Engagement and Bounce rate in GA4 title image

Engagement and Bounce rate in GA4 explained

New Engagement and Bounce rate metrics in GA4 are still sometimes causing small confusion for users coming from Universal Analytics.

  • What does that metric mean?
  • How GA4 knows how much time a website visitor was “engaged”?
  • What is the difference between Universal Analytics?

In this short post, I’ve summarized the main information about the new “Engagement” in GA4 and will try to explain it in the least confusing way possible.

What is an Engaged session in GA4?

Let’s start with a definition of an Engaged session in GA4.
A session is considered engaged if at least one of the following conditions is met:

  • a session lasts for 10 or more seconds
  • session has 1 or more conversion events
  • session has 2 or more screen/page views

Two or more pageviews condition is the same that we had in Universal Analytics to determine a bounce.
The conversion event condition means that this session should have either a “purchase” event or any custom event which is marked as a conversion in the GA4 interface.

As for the time condition, you can see that now in GA4 a session duration and time on a page are calculated regardless if you had additional pageview or not (as it was in Universal Analytics).
So this is definitely a noticeable improvement and less time will be spent on building custom workarounds just to capture how long visitor was on the page if no other interactions were made.

Engagement rate

Engagement rate is the share of “Engaged sessions” from the total session count.

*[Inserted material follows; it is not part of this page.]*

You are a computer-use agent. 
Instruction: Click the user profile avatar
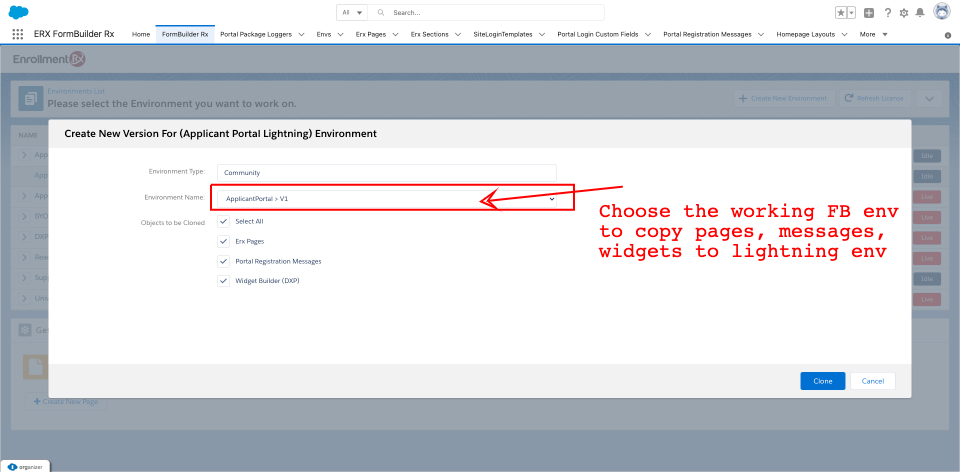[941, 12]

Engagement rate formula in GA4

E.g. if you had 700 engaged sessions and 1000 total sessions
then your engagement rate will be 700/1000 = 70%

Bounce rate in GA4

The bounce rate is the opposite of the Engagement rate or the share of sessions that were not engaged.
For E.g. if your Engagement rate is 70% then your Bounce rate will be 30%

Bounce rate formula in GA4

In Universal Analytics Bounce rate was a share of single-page sessions without interactions with the page.
For e.g. if you visited the site and read content for 5 minutes and then left the website – your sessions would be considered a “Bounce” (if no other events were sent to GA). So knowing how Engagement is calculated based on time in GA4 we now know that these metrics won’t match between those two systems.

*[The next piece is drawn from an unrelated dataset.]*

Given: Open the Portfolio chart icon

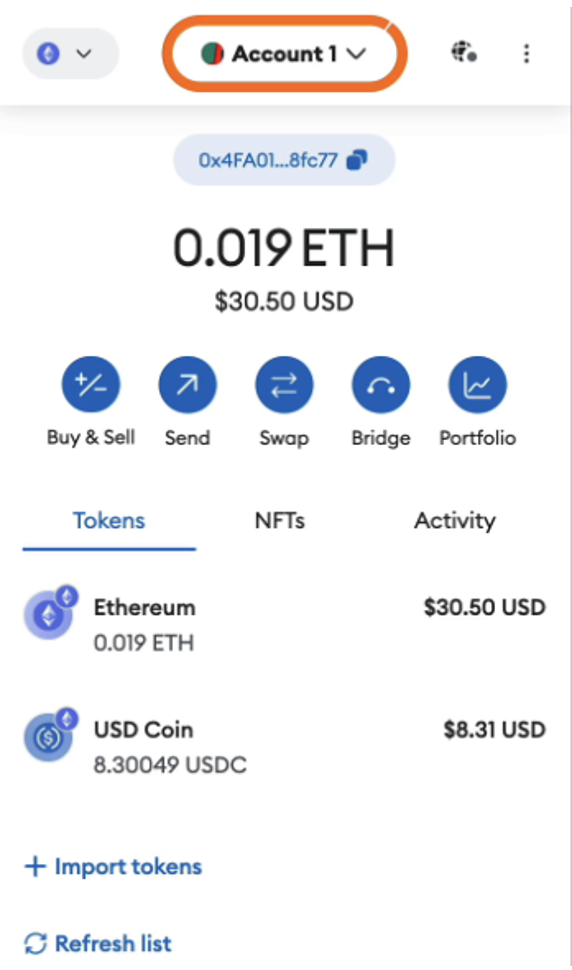Looking at the screenshot, I should [x=477, y=385].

User Engagement and Average engagement time

The “User engagement” metric in GA will show the total engagement time for a user or a set of users combined. Average engagement time will show total engagement divided by session count.

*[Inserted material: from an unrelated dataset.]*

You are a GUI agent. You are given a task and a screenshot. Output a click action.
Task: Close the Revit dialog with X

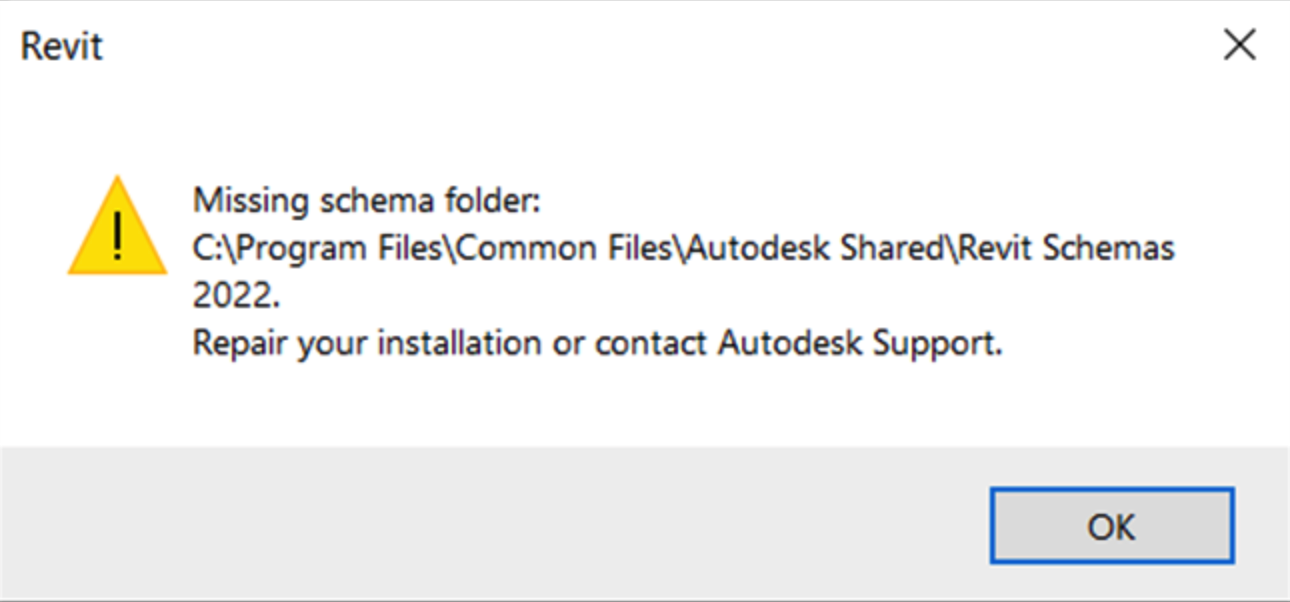(1239, 45)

How engagement time is calculated in GA4?

GA4 automatically counts how long a web page was in focus (or app screen in the foreground). If the website is open but the tab is not focused (you’re viewing another tab or app) then time on the site stops counting.

When you are trying to leave the website or close the tab or just navigate to another page, GA4 automatically sends the “user_engagement” event that contains “engagement_time_msec” parameter with total engagement time.


Then based on this metric GA calculates if the session was engaged, total engagement time, and other subsequent metrics from these two.

Summary

We have reviewed the main components of engagement metrics in GA4 and now you should have a solid understanding of what those mean and how they are calculated. When optimizing your marketing campaigns you will most likely want to set up additional events that are a bit closer in the funnel to the valuable action instead of relying just on the Engagement rate.
Having a Low engagement rate would definitely indicate highly irrelevant and extremely low-quality traffic that needs to be fixed, but on the other side, a High engagement rate doesn’t mean that the traffic is of high value. Even with a high engagement rate, you could easily have a low conversion rate for other website KPIs.

I hope this was useful and good luck with the analysis!